While some features of the environment may change, there are also features that should be time invariant. Yet, when we compared slope (“flat”, “slight hill”, “steep hill”) across years for a sub-group of street segments with three years of complete data, 22% of the segments had different values although slope is unlikely to change. Also, 10% of street segments were endorsed as having art/monument in 2012, while only 2% of segments had art/monument three years later (2015.) which may point to some confusion over what constitutes art. Therefore, we recommend the use of only those SSA items with consistently good to excellent agreement at every wave to assess change. Future studies may be able to improve the measurement of these less reliable items through particularly detailed and intensive training or procedures (e.g., mapping out a visual area into a grid to more systematically inspect for broken windows), clearer rules and examples for determining whether something is a communal space, or by the addition of a “cannot determine” category to the form. Even subjective ratings might be improved if anchored through training or explicit item instructions (e.g. 1 = a place where you would not feel physically at risk of violence from another person if walking alone in daylight, etc.), and use of multiple raters to reduce individual rater idiosyncracies.

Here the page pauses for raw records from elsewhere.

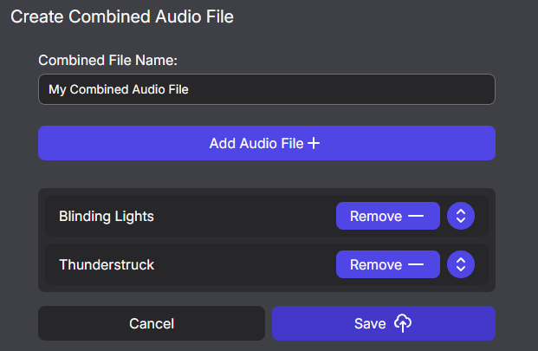Remove Blinding Lights from the list
The width and height of the screenshot is (538, 351).
click(388, 216)
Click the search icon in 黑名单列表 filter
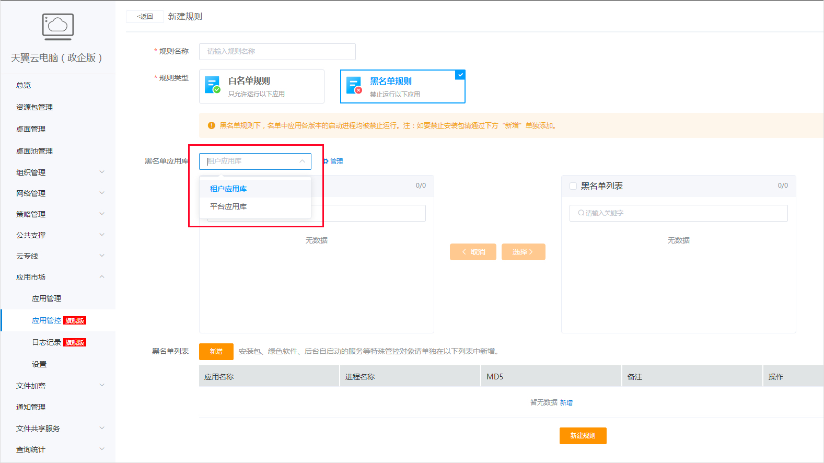Viewport: 824px width, 463px height. [x=581, y=213]
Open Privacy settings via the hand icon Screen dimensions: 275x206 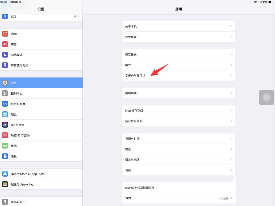point(5,156)
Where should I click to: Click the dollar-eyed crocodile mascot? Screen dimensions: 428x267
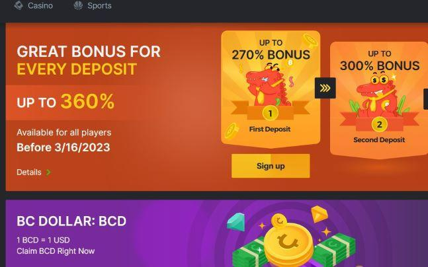click(x=378, y=96)
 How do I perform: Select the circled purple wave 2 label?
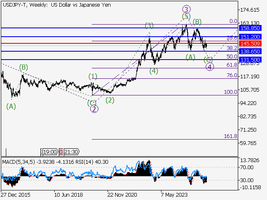point(94,109)
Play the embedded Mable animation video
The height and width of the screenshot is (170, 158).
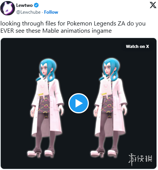(79, 103)
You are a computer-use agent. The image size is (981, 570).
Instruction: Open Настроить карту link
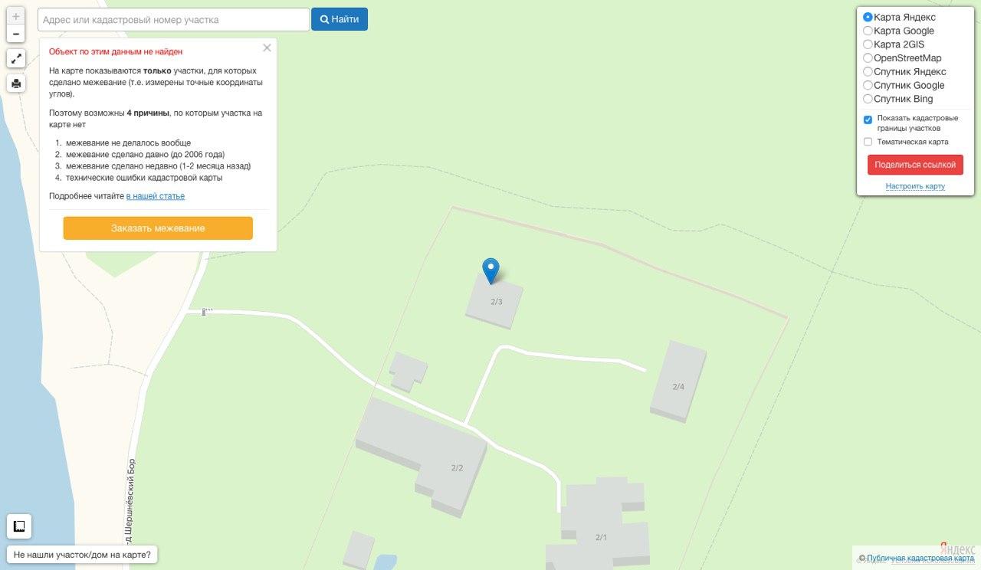915,186

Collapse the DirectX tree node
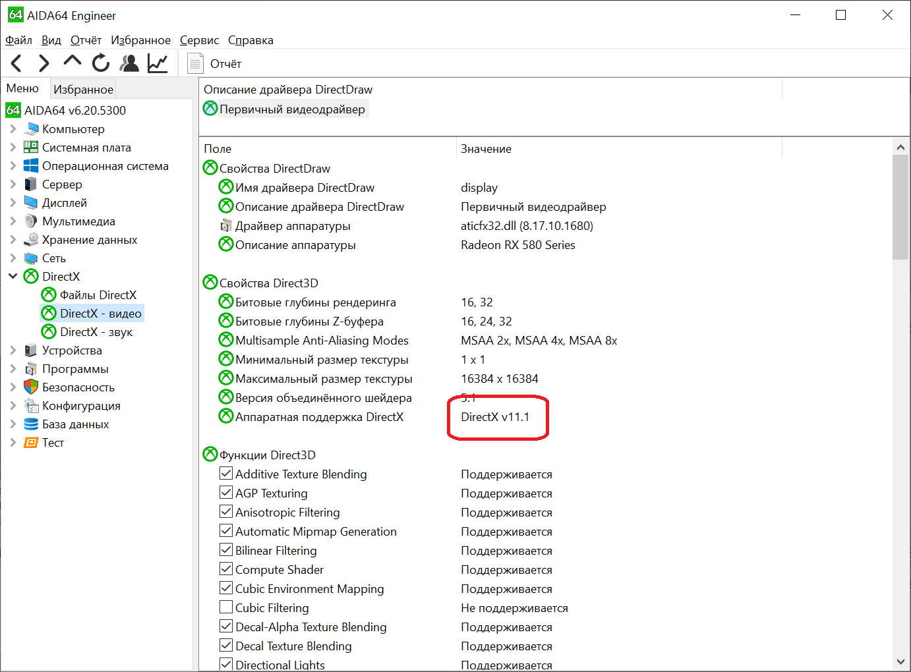[x=13, y=277]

In our knowledge, this article is the first to conduct repeated assessments of the built and social environment to assess change. The PHRESH study’s SSA tool is reliable and practical to implement, requiring an average of 13 minutes per street segment, that trained data collectors found easy to use. While the audit tool provides rich and detailed data on environmental features, it is important to explore which of these features correlate with our health outcomes and whether these relationships are consistent over time. Due to the compact nature of our neighborhoods, we also need to test this audit tool in neighborhoods with greater variation, as certain items exhibited low or zero prevalence in the study neighborhoods. The next steps are to also to develop and to test indices that summarize features of the neighborhoods that may be predictors of the study outcomes. If valid indices of environmental features can be derived, they will be useful in guiding public policy, urban planning and redesign in the creation of built environments that promote health.